Severn Trent Agricultural Adviser Project

Farmland credit Peter Bowman

Credit Peter Bowman

Severn Trent Agricultural Adviser Project

Over 70% of Warwickshire is agricultural land, therefore in order to achieve Living Landscapes we must work collaboratively with farmers and land managers to make space for nature.  Warwickshire Wildlife Trust has recently joined forces with Severn Trent to help tackle diffuse water pollution. We are working with farmers in targeted river catchments across Warwickshire to support and encourage the good work that is already being done to reduce the amount of harmful nutrients, pesticides and sediment entering our precious rivers. 

What's the problem?

Diffuse water pollution is a term used to describe pollution that comes from different sources across a river catchment that often cannot be traced to a single point.

Diffuse water pollution is the single largest agricultural contribution to the failure of water bodies to achieve good ecological status under the EU Water Framework Directive.

According to DEFRA, farming accounts for 25% of phosphate, 50% of nitrate and 75% of sediment loadings in the water environment.

◆ **Data segment**:
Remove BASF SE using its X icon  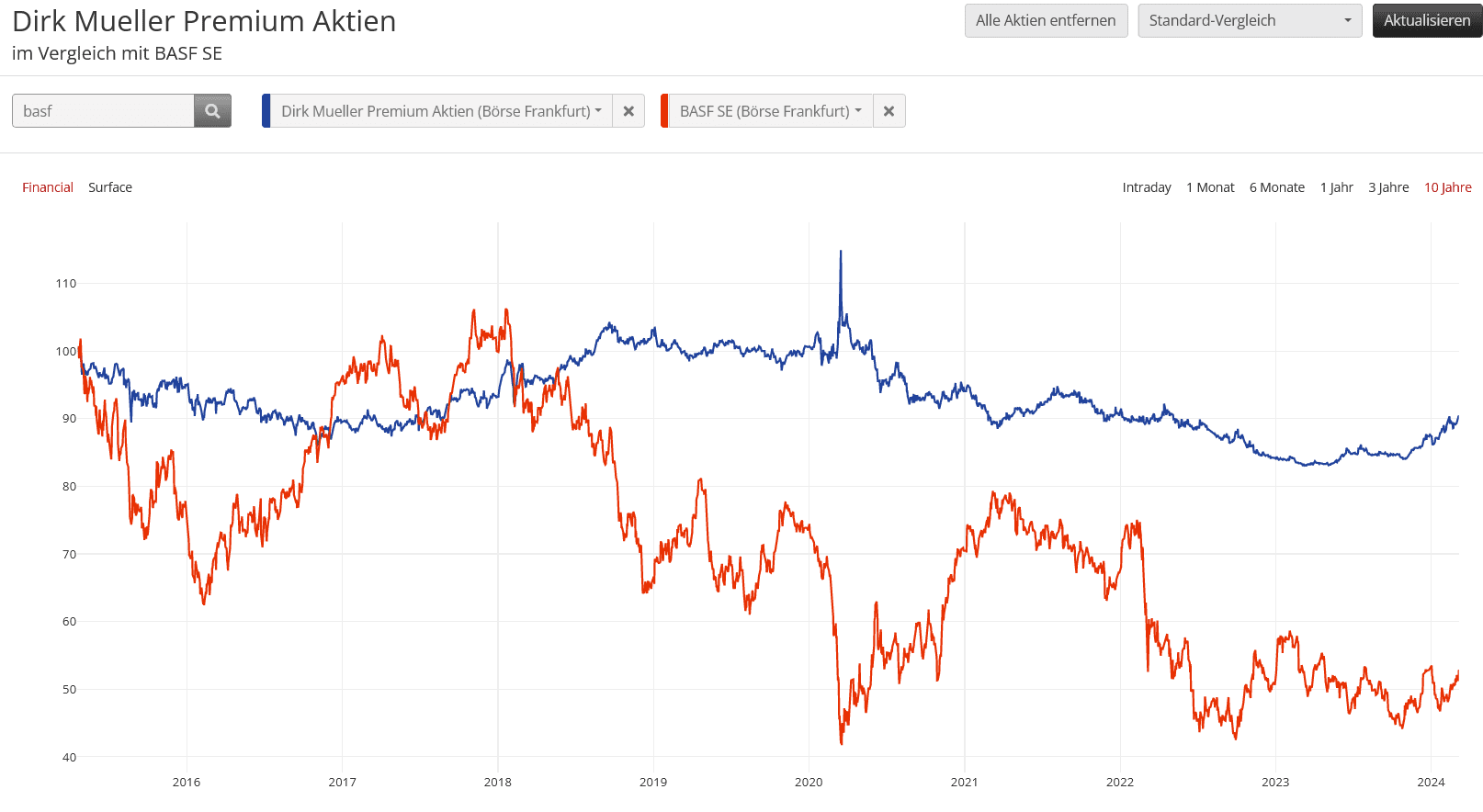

◆ **What to do**:
a. Can you condense the paragraph beginning "Over 70% of Warwickshire" on the Severn Trent project page into a short bulleted list that keeps its main facts?
b. Resume the Severn Trent project page after its final sentence.

◆ **In response**:
a.
- More than 70% of Warwickshire is agricultural land, so achieving Living Landscapes requires working with farmers and land managers to make space for nature.
- Warwickshire Wildlife Trust has partnered with Severn Trent to tackle diffuse water pollution.
- The partners work with farmers in targeted river catchments across Warwickshire.
- They support existing efforts to reduce harmful nutrients, pesticides and sediment entering rivers.

b.
Diffuse water pollution has no single point of origin in the landscape therefore poses a significant policy and management challenge.

How can we manage diffuse water pollution?

Manage it at the source

  • Think about what is put on the land and when, how fields are cultivated and what is grown.

Manage how pollution moves through the environment

  • Think about the timing of applications of nutrients and pesticides to ensure that these essential and costly resources are doing the best for crops and are not wasted by being washed or blown away.

Manage the pathways across the landscape 

  • Think about how machinery is moved across fields to reduce compaction, consider moving gateways to reduce erosion hot spots.

Protect the receptors 

  • Drains, rivers, pools and groundwater are vulnerable to pollution, cleaning and filtering water before it reaches these receptors is the best way to protect our vital water resources.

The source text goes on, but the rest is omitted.